Re: [RFC PATCH v1 0/4] Reduce cost of ptep_get_lockless on arm64

From: David Hildenbrand
Date: Tue Mar 26 2024 - 12:34:58 EST


On 26.03.24 17:31, Ryan Roberts wrote:
On 26/03/2024 16:17, David Hildenbrand wrote:
On 15.02.24 13:17, Ryan Roberts wrote:
This is an RFC for a series that aims to reduce the cost and complexity of
ptep_get_lockless() for arm64 when supporting transparent contpte mappings [1].
The approach came from discussion with Mark and David [2].

It introduces a new helper, ptep_get_lockless_norecency(), which allows the
access and dirty bits in the returned pte to be incorrect. This relaxation
permits arm64's implementation to just read the single target pte, and avoids
having to iterate over the full contpte block to gather the access and dirty
bits, for the contpte case.

It turns out that none of the call sites using ptep_get_lockless() require
accurate access and dirty bit information, so we can also convert those sites.
Although a couple of places need care (see patches 2 and 3).

Arguably patch 3 is a bit fragile, given the wide accessibility of
vmf->orig_pte. So it might make sense to drop this patch and stick to using
ptep_get_lockless() in the page fault path. I'm keen to hear opinions.

Yes. Especially as we have these pte_same() checks that might just fail now
because of wrong accessed/dirty bits?

Which pte_same() checks are you referring to? I've changed them all to
pte_same_norecency() which ignores the access/dirty bits when doing the comparison.

I'm reading the patches just now. So I stumbled over that just after I wrote that, so I was missing that part from the description here.

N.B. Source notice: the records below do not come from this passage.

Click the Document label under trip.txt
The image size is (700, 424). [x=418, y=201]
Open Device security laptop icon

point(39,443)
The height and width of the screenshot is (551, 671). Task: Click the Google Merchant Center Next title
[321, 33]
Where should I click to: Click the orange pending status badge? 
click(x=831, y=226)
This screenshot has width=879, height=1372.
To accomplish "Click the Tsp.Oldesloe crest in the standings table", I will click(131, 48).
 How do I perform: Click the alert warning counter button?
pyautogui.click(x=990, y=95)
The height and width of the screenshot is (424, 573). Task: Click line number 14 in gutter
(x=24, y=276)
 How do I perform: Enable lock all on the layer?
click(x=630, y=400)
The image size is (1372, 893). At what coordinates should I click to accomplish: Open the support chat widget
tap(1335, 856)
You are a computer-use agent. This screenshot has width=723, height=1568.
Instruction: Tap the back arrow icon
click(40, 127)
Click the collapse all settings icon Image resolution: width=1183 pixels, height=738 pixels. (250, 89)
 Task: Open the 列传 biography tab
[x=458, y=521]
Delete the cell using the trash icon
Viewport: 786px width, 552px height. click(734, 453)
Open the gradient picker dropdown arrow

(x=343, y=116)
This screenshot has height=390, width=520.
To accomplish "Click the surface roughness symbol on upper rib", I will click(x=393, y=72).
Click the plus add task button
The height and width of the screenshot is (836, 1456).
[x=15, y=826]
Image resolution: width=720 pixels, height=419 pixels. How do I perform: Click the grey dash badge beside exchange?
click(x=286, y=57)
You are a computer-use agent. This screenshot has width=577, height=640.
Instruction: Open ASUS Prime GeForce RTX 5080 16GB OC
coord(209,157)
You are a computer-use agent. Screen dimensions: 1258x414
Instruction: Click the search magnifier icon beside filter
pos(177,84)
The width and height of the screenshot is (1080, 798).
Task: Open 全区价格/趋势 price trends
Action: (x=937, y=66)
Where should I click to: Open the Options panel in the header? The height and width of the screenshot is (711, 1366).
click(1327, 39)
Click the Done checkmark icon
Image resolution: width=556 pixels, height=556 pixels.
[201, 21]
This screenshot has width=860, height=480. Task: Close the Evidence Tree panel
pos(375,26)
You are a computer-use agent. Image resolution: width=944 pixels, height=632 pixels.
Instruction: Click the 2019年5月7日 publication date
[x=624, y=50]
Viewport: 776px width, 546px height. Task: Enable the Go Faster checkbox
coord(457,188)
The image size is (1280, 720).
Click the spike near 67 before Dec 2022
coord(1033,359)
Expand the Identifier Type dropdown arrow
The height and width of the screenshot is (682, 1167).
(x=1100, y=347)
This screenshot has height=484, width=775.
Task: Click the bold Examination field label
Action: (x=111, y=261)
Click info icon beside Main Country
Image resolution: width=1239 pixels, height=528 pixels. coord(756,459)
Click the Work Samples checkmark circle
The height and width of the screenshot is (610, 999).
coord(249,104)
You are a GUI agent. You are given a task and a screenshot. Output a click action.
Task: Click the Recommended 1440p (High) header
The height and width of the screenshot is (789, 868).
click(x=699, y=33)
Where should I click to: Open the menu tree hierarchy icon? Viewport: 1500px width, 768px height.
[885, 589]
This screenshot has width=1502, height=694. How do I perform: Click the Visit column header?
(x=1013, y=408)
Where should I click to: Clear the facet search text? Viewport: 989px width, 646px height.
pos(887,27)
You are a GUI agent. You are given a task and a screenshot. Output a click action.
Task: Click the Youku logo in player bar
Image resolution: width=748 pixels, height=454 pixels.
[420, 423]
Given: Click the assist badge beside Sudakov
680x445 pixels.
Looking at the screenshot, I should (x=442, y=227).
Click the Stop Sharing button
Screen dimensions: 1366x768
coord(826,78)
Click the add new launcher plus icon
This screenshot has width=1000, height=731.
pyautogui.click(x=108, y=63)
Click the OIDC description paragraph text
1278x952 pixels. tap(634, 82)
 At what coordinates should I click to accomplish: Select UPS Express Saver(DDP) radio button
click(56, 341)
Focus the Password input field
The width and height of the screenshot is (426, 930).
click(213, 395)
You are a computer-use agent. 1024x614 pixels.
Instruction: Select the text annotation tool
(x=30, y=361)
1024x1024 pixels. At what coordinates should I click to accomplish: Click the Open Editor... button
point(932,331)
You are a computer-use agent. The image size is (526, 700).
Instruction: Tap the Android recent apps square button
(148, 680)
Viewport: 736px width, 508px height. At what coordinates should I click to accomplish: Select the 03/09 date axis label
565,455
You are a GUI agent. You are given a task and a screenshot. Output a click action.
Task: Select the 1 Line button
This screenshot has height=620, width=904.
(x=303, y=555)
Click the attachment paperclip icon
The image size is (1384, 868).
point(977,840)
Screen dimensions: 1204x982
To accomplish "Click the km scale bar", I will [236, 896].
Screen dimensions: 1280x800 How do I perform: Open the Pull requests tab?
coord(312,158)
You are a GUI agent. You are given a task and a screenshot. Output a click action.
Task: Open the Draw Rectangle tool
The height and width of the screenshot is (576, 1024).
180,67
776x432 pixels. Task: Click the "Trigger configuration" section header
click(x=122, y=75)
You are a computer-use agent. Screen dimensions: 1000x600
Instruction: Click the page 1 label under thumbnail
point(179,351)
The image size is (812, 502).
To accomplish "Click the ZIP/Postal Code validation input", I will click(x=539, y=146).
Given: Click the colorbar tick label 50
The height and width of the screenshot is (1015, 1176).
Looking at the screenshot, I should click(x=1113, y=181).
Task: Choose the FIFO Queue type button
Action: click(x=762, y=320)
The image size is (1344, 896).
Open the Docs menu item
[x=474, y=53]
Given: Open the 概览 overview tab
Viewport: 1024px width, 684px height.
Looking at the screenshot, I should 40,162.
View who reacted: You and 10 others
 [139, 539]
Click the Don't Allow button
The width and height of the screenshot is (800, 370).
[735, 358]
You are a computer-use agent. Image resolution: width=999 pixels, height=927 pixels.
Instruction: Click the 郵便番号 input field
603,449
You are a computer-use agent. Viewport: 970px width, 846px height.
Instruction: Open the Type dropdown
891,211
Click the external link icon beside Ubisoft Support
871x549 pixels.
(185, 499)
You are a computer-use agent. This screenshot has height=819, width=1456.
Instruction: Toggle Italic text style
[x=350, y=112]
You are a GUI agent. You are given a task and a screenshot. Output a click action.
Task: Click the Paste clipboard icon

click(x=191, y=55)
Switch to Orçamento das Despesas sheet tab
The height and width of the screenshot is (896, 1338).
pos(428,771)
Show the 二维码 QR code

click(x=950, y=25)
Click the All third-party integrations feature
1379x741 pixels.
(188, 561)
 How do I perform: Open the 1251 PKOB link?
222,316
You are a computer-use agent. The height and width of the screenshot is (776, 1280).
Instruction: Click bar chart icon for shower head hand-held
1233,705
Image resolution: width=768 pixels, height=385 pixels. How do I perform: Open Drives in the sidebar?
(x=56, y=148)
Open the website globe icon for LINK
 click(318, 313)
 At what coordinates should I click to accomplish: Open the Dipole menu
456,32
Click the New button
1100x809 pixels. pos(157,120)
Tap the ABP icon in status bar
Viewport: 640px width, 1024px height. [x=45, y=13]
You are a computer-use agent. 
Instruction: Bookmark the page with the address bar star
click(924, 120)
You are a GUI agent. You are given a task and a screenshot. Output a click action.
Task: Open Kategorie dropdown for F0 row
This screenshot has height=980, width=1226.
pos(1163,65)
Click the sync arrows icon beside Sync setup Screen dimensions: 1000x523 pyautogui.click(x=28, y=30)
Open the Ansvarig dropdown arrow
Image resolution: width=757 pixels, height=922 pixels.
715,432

Likely, we just want to read "the real deal" on both sides of the pte_same()
handling.

Sorry I'm not sure I understand? You mean read the full pte including
access/dirty? That's the same as dropping the patch, right? Of course if we do
that, we still have to keep pte_get_lockless() around for this case. In an ideal
world we would convert everything over to ptep_get_lockless_norecency() and
delete ptep_get_lockless() to remove the ugliness from arm64.

Yes, agreed. Patch #3 does not look too crazy and it wouldn't really affect any architecture.

I do wonder if pte_same_norecency() should be defined per architecture and the default would be pte_same(). So we could avoid the mkold etc on all other architectures.

--
Cheers,

David / dhildenb